I wouldn’t do it. You’re looking at at least US$12k/year (and potentially a whooooooole lot more, especially in the first year) going to the auditors, plus the “operational drag” of having to have all the policies, and then prove you followed the policies, and then prove that you can prove that you followed the policies… and so on. That US$12k is for absolute bargain-basement, useless-as-wheels-on-a-tree auditor, that’ll do more harm than good. I hate to think what an actually useful auditor would charge.
If your product is actually valuable, I’ll bet that your client will be able to make an exception for you in their procurement process. It’s been my experience that when big companies say, “oh you need to have SOC2/ISO27001/WunderCert2.0”, and you reply, “well, we don’t, and we’re not going to get it”, whatever senior executive lusts for your product will overrule procurement or IT Security or whoever is pushing for it, and you’ll get in without needing it. “No” is a very powerful word.

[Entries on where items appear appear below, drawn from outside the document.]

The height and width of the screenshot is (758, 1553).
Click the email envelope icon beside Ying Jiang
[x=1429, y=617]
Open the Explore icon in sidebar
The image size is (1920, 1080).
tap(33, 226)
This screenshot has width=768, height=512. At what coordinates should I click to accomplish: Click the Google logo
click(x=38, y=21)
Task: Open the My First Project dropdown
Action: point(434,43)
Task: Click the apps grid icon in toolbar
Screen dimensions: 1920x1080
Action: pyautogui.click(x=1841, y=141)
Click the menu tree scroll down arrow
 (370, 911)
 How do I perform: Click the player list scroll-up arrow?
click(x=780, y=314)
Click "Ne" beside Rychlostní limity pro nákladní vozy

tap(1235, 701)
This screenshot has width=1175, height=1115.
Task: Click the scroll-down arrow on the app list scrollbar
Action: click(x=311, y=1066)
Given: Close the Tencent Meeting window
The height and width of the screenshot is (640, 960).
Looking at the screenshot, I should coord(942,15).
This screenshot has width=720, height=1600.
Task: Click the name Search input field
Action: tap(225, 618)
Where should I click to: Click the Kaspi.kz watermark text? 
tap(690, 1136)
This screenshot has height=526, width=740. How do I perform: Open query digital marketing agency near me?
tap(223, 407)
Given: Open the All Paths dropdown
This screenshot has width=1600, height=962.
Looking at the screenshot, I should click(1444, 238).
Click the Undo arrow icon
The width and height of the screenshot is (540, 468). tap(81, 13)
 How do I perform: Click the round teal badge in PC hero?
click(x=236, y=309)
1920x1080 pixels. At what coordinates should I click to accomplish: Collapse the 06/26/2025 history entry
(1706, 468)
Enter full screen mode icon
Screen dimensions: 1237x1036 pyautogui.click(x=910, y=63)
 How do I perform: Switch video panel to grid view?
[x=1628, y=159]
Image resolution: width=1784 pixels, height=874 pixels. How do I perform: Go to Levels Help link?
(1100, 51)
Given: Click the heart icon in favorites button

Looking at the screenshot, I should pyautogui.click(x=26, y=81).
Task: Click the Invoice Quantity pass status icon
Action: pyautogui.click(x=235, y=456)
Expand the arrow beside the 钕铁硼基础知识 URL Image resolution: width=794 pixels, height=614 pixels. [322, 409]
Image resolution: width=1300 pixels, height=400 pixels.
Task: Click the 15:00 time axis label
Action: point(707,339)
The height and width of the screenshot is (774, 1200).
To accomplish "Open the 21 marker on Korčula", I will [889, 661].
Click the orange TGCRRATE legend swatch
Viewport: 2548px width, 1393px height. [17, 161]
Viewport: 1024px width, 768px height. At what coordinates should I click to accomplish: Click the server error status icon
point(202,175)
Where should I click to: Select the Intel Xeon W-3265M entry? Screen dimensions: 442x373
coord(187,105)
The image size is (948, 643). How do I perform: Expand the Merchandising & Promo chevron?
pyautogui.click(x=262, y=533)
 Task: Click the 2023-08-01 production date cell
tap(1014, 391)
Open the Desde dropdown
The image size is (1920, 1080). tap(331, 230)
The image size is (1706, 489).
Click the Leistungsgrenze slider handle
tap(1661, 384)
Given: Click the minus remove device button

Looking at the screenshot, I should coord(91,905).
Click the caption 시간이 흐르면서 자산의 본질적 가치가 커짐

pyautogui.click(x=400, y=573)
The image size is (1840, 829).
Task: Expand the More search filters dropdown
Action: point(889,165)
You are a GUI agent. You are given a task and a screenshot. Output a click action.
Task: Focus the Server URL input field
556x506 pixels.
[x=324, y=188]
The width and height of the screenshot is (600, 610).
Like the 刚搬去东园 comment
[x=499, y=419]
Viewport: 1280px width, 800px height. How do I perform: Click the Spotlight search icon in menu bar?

Also, don’t believe anyone who says that if you’ve got SOC2, you’ll be able to avoid filling out those dire and useless security questionnaires, either. That was one of the touted benefits of getting SOC2 for a place I know of. Before SOC2, the conversation went:
“Are you SOC2 compliant?”
“No.”
“OK, well fill out our security questionnaire then.”
(Sound of head banging on desk for several hours)
After we got SOC2, the conversation now goes:
“Are you SOC2 compliant?”
“Yes! Here is our paperwork about that.”
“Great, now fill out our security questionnaire.”
(Sound of head banging on desk for several hours)
Another touted benefit of SOC2 is that it would encourage the company to tighten up their security, get important policies in place, etc etc. It didn’t. All the actually useful security stuff was already being done, and in a couple of places the auditors had to be educated about how what was being done was better than what they were telling the company they had to do. The rest was just pointless busy work to tick a box.
You have far, far better things to be doing with your time and money, as a small company, than to chase SOC2 compliance. If the customer walks away as a result, consider yourself lucky. Strictly mandating SOC2 compliance from vendors is highly correlated with the mandating organisation being a complete waste of oxygen. The customer that convinced the company I mentioned above to get SOC2 compliant was a massive pain to work with, and then eventually cancelled the contract before the project even went live. I’d say “bullet dodged”, but management decided to stick with maintaining SOC2, in a spectacular demonstration of the power of the sunk cost fallacy. So I guess it’s half a bullet dodged?